The soldiers at fiery cross will now get enough exercises. Just run up and back down the island and that's your daily half-hour 6km jog done.
I believe with an island this size they'll need motor vehicles to respond to incidents from one part of the island to another. They'll probably patrol using vehicles.
Here is a map from a 1938 school text book printed in China under the Nationalists.
By your 'logic and reasoning' all of SE Asia, Nepal, Bhutan and much of Southern Siberia belong to China. Parts of Central Asia, Bangladesh, the Malay Peninsula, Singapore, Myanmar, Afghanistan (good luck with that one China!), and the entire Korean Peninsula also.
Why? Because it is on a old map.
If the map was printed by a non-Chinese source, even more valid.
As solarz has pointed out this map was titled ‘map of national shame’. The bold line was not explained in the legend so it can mean anything from the loss of sphere of influence or tributaries under the Imperial Chinese tributary system, or it can also mean territorial claims. We just don’t know.
However, if one is familiar with the history of the Qing Dynasty, all countries in the bold line were indeed once tributaries (or vassal states) of the Manchu Empire at one point or another, so sphere of influence seems a lot more convincible hypothesis.
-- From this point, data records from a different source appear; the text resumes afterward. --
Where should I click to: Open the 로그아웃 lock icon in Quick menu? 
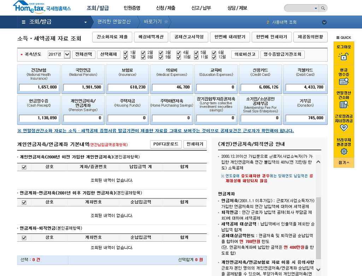(x=344, y=56)
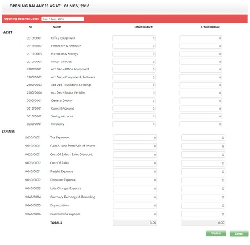Select Inventory credit balance field

[x=200, y=124]
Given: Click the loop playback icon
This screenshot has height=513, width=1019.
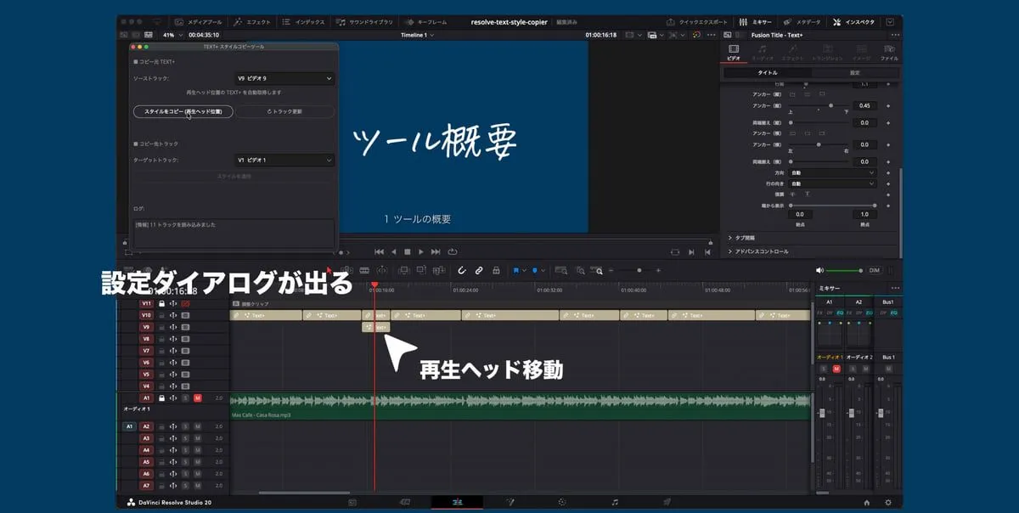Looking at the screenshot, I should (453, 251).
As the map was included in an elementary school textbook, probably the author deliberately left this part ambiguous to help indoctrinate nationalism, which is understandable given it was 1938, the darkest year of the second Sino-Japanese war when the Chinese nation-state seems to be on the brink of collapse.
Furthermore, if you look closely the thin dashed line (which was legend as contemporary national border) are actually fairly accurate and surprising honest. For example, outer Mongolia was left out despite it was in 1938 still technically part of China from the Chinese perspective (as none of the Chinese regimes until 1946 was to recognized Mongolian independence). That being said, the nine/eleven dashed line in the SCS was there just as it would be in all subsequent Chinese maps.
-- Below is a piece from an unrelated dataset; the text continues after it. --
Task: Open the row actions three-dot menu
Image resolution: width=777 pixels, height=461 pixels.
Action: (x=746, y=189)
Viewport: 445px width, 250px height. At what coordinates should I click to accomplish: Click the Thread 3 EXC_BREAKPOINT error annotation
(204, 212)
All in all, the map is neither ridicules nor dishonest as you seems trying to imply. I won't blame you if you don't read traditional Chinese or overlooked the tiny legends. but if you do, as much as I hate name calling this borders an act of dishonest. If anything, the map confirms the consistency of Chinese claims. The author might be a bit too smart to blur the exact meaning of the bold lines, but as I said it was understandable given the circumstance.
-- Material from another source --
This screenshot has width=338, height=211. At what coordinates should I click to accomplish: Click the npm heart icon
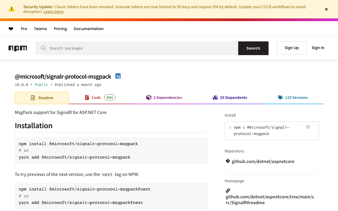(x=11, y=29)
Riding muscles powered mountain bike is greener.
I tend to agree with you in most of your points. However, your comments on the Outer Mongolia might not be accurate. As you know, the Outer Mongolia only split from China in the 1960's. The current Chinese map used by the Taiwan govnt now still include the entire Mongolia (both inner and Outer Mongolia) as part of China. So it's highly unlikely that the school textbook used in 1938 (still under control of the Nationalists) would separate the outer from the Inner Mongolia.